Specifically, the use of genetic counseling and testing for primary cancer prevention is yet another area of medicine in which disparities may be predicted to increase. Referral for counseling is often initiated by a primary care physician, an individual luxury more common among insured patients.2 Referral also involves a careful review of family cancer history, the completeness of which may be inhibited by race- and ethnicity-specific practices and beliefs.3 Economic constraints secondary to the high cost of genetic testing and fears of discrimination (genetic, insurance, or otherwise) may also contribute to race/ethnicity-related disparities.4

Despite having a lower incidence of breast cancer, African American women have a higher breast cancer mortality rate than white women, due in part to diagnosis of the disease at a more advanced and less curable stage.5 - 7 In this issue of JAMA, Armstrong et al8 explore racial disparities in utilization of genetic counseling for primary prevention of breast or ovarian cancer in the University of Pennsylvania Health System.8 Their findings are revealing: among African Americans, the unadjusted odds ratio (OR) of undergoing genetic counseling was 0.22 (95% confidence interval [CI], 0.12-0.40). When potential confounding factors including probability of carrying a BRCA1/2 mutation (Frank model), socioeconomic factors (ie, age, marital status, educational attainment, annual household income, and health insurance), and psychological factors (risk perception and cancer worry) were added to the model, the resultant OR was attenuated at 0.40 (95% CI, 0.14-1.08) and no longer significant. However, when additional attitudinal factors and primary care physician factors were included, the OR was again strengthened with a final adjusted value of 0.28 (95% CI, 0.09-0.89). The authors conclude that African American women are much less likely to undergo genetic counseling for BRCA1/2 testing than white women, with the reason for most of the disparity left unexplained.

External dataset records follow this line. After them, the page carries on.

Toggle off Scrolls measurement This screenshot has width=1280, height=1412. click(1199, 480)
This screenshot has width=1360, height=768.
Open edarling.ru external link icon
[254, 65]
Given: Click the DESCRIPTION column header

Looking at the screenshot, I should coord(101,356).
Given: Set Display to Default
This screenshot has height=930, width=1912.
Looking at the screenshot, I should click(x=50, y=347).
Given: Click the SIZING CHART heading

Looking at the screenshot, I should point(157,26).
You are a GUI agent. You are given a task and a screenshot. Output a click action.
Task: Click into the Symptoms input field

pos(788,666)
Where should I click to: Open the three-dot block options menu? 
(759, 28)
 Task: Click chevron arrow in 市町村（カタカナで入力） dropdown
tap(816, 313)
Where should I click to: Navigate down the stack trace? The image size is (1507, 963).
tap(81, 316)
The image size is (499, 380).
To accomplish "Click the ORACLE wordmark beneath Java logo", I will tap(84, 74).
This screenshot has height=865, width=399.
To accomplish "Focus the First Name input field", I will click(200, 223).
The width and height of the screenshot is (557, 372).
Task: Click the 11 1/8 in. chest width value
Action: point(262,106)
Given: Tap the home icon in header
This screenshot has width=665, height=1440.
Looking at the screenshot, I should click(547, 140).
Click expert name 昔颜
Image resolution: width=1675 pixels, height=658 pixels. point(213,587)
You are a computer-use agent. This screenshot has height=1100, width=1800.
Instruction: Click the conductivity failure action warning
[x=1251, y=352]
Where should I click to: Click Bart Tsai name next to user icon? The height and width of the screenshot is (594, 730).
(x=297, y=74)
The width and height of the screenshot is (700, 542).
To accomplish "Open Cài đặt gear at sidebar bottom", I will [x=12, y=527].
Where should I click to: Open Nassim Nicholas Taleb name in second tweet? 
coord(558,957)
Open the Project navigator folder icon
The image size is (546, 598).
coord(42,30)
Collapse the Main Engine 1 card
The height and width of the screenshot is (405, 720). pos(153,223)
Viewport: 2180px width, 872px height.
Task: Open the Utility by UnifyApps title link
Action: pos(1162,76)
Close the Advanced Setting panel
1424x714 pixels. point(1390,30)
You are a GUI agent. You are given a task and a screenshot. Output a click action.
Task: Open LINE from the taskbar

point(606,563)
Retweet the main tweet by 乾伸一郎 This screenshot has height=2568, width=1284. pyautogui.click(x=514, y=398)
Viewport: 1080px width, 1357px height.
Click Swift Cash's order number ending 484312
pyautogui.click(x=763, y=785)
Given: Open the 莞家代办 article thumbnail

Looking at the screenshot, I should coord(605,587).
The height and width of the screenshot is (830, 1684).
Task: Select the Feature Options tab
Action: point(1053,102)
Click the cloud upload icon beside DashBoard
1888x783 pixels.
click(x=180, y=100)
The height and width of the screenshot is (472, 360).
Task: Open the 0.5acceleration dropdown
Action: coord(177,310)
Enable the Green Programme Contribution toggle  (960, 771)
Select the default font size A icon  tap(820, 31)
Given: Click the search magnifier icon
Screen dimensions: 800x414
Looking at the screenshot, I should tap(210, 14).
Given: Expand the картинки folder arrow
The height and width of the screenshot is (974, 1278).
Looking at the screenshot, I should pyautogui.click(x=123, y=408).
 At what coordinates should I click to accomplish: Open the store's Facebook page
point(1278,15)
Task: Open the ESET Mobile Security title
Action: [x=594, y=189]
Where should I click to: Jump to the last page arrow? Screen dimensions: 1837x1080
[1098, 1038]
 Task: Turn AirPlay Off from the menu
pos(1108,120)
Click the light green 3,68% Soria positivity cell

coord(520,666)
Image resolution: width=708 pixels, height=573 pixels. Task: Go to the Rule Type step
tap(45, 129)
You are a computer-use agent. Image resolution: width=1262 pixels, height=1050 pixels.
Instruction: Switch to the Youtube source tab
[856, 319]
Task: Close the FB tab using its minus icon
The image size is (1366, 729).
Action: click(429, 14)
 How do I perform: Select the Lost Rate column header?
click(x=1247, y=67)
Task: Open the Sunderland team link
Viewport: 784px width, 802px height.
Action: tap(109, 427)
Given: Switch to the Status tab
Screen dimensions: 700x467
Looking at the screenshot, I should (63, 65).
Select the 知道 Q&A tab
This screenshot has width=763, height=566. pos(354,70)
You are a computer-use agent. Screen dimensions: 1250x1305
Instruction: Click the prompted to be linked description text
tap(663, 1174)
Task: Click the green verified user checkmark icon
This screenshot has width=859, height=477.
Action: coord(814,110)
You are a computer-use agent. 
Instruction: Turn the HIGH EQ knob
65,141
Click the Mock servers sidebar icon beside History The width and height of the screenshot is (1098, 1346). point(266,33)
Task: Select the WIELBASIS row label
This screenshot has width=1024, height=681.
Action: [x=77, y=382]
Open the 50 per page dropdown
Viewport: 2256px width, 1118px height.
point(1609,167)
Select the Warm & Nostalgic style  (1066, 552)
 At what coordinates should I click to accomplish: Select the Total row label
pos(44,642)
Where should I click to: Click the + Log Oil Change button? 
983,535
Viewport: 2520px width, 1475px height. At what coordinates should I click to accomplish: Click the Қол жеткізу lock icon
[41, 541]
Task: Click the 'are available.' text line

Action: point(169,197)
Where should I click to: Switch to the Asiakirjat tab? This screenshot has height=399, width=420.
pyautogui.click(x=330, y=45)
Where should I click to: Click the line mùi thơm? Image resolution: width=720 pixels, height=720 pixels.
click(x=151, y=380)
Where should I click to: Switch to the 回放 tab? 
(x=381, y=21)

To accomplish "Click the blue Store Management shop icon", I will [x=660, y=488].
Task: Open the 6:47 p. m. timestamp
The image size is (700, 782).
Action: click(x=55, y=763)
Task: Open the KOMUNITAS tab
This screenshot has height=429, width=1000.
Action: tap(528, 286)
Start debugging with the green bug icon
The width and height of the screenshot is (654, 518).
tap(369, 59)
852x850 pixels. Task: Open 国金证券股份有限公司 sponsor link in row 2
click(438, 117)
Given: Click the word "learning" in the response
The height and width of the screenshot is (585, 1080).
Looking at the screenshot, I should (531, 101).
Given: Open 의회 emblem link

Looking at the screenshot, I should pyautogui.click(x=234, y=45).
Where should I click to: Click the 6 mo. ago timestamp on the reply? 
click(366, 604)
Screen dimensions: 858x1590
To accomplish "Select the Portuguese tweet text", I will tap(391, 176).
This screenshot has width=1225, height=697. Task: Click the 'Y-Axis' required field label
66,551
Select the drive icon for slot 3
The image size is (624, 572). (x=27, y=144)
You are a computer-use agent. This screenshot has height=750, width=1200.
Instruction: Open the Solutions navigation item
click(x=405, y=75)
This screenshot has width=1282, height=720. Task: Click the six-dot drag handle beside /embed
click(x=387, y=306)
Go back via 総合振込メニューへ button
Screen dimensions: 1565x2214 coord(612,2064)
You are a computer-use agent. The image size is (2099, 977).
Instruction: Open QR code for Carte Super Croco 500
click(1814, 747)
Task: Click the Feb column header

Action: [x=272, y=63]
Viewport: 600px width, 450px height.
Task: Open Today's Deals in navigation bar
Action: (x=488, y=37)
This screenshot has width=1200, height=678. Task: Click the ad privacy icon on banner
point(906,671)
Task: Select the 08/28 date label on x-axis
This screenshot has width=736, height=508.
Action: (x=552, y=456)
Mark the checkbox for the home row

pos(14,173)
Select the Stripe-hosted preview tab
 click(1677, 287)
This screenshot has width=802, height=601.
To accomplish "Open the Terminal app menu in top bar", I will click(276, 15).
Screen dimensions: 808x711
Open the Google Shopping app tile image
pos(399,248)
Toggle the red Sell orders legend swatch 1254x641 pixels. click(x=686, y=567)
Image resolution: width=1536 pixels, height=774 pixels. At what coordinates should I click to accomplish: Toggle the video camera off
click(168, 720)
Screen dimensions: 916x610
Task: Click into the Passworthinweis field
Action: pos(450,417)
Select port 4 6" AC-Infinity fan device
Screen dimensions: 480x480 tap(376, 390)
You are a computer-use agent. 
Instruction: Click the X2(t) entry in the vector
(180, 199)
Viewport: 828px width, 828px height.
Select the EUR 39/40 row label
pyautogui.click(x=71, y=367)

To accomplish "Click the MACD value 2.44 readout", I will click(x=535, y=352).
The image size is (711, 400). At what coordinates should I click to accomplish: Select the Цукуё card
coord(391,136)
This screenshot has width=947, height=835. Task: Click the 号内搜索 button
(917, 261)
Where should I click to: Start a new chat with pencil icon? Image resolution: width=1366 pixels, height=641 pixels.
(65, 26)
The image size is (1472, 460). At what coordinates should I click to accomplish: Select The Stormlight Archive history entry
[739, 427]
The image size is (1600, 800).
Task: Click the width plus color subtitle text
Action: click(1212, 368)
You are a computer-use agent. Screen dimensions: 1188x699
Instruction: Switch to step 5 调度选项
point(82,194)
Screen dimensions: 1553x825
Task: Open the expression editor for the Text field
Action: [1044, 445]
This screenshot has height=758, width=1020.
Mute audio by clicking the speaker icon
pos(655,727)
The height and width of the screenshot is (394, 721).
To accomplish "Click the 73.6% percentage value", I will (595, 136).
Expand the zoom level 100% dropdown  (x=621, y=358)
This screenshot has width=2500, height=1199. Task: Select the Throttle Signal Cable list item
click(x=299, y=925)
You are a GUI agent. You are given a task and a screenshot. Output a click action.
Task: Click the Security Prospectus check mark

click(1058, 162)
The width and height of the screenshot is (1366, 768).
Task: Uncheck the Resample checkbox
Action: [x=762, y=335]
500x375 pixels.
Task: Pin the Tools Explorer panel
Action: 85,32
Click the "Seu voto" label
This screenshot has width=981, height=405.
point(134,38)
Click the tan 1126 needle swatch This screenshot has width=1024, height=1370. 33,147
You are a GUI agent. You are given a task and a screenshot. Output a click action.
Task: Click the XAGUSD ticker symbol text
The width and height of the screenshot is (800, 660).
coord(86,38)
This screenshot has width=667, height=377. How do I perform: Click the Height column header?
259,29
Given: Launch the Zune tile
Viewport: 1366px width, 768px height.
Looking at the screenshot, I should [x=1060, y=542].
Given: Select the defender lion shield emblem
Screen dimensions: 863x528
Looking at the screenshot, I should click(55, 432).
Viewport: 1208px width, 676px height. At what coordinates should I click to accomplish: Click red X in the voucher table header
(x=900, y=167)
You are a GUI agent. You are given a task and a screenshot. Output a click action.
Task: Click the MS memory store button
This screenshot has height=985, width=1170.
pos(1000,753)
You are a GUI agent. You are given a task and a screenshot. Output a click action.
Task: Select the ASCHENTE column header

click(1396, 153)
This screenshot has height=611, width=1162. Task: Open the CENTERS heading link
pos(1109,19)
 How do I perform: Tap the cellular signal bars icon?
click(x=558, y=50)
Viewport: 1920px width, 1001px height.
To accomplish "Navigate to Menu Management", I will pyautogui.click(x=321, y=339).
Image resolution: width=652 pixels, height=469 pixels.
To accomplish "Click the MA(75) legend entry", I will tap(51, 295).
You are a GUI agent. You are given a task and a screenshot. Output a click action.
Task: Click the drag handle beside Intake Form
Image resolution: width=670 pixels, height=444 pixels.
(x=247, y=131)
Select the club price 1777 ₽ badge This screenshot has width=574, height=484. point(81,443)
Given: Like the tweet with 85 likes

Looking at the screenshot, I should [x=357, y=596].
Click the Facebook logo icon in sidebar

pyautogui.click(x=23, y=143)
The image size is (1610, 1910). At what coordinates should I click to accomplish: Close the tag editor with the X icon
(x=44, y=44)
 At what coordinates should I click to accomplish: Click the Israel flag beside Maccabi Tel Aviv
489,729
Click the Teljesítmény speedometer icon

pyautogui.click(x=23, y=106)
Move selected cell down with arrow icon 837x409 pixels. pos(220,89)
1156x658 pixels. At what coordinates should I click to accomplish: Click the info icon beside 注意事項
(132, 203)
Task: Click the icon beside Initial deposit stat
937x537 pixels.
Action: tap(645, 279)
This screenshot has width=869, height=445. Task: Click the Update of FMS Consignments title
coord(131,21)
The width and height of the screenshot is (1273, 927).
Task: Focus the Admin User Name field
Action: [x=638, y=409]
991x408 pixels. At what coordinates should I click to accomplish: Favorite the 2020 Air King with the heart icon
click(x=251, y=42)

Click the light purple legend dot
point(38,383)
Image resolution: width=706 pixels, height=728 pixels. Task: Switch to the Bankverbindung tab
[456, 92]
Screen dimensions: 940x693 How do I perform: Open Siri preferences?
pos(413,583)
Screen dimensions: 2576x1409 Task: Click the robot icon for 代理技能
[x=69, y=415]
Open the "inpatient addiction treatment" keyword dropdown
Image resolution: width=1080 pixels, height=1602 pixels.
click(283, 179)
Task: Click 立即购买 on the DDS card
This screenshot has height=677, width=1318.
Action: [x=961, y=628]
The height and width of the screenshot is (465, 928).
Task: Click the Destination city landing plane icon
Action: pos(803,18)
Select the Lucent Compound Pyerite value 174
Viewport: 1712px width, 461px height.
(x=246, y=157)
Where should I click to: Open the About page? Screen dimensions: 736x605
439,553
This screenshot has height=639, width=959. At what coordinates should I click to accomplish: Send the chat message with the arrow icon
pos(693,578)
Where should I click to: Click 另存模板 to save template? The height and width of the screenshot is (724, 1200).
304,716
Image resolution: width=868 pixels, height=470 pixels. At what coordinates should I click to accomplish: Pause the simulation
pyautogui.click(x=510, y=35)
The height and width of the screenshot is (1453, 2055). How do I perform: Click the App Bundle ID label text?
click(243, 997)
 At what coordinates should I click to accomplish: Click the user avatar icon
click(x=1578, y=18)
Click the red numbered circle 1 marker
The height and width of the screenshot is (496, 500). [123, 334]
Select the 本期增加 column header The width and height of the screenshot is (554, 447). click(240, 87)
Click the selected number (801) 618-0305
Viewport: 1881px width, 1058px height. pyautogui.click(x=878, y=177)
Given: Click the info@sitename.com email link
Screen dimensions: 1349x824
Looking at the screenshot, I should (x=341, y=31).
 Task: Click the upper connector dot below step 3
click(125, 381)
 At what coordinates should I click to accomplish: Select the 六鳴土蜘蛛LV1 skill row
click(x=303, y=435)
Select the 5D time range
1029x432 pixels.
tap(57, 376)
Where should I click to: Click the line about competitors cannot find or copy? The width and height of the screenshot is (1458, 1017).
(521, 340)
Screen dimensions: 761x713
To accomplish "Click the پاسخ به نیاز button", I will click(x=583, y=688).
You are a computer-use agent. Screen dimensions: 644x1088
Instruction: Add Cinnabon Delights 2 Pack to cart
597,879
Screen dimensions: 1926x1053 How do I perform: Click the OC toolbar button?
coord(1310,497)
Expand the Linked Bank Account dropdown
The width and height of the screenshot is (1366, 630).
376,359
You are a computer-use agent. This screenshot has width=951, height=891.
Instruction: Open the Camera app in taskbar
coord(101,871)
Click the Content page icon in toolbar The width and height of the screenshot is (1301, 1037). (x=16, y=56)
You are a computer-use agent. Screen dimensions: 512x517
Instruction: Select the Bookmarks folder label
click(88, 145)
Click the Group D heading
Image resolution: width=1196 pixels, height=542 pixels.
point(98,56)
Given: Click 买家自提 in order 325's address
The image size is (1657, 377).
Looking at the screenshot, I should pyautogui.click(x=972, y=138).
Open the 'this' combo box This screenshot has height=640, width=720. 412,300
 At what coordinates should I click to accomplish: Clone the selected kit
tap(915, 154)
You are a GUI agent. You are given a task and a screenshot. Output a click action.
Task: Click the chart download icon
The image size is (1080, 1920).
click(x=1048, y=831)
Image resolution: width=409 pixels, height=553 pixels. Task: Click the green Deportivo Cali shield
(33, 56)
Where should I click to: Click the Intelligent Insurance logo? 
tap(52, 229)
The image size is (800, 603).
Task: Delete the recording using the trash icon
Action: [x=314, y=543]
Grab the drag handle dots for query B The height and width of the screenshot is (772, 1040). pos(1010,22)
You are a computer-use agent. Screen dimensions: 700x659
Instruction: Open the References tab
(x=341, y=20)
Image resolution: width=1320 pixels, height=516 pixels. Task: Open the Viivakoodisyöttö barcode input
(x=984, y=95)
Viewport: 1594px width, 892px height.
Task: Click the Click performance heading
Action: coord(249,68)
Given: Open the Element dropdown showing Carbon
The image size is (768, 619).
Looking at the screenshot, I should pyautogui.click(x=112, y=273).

However, these results must be interpreted with some caution. The actual number of African American patients was quite small (n = 15), particularly in view of the number of patients excluded from the analysis because of lack of family history (n = 17) or primary diagnosis of breast cancer (n = 224). Moreover, because African American patients comprise less than 10% of the case population, logistic regression modeling to examine the influence of explanatory factors on “case-ness” will offer little information on this small subset. Second, the appreciation of the genetic counseling disparity highlighted by this study is to some degree founded on the assumption that the rate of primary prevention counseling visits in these 2 populations (white and African American) should be approximately the same. However, Ashkenazi Jewish women comprised 30% of the white case population. Because these individuals have a many-fold increased risk of harboring a germline BRCA mutation9 - 10 (the carrier rate is estimated at 1/40 compared with 1/1000 in the general population), some degree of racial disproportion in the women undergoing counseling would be expected.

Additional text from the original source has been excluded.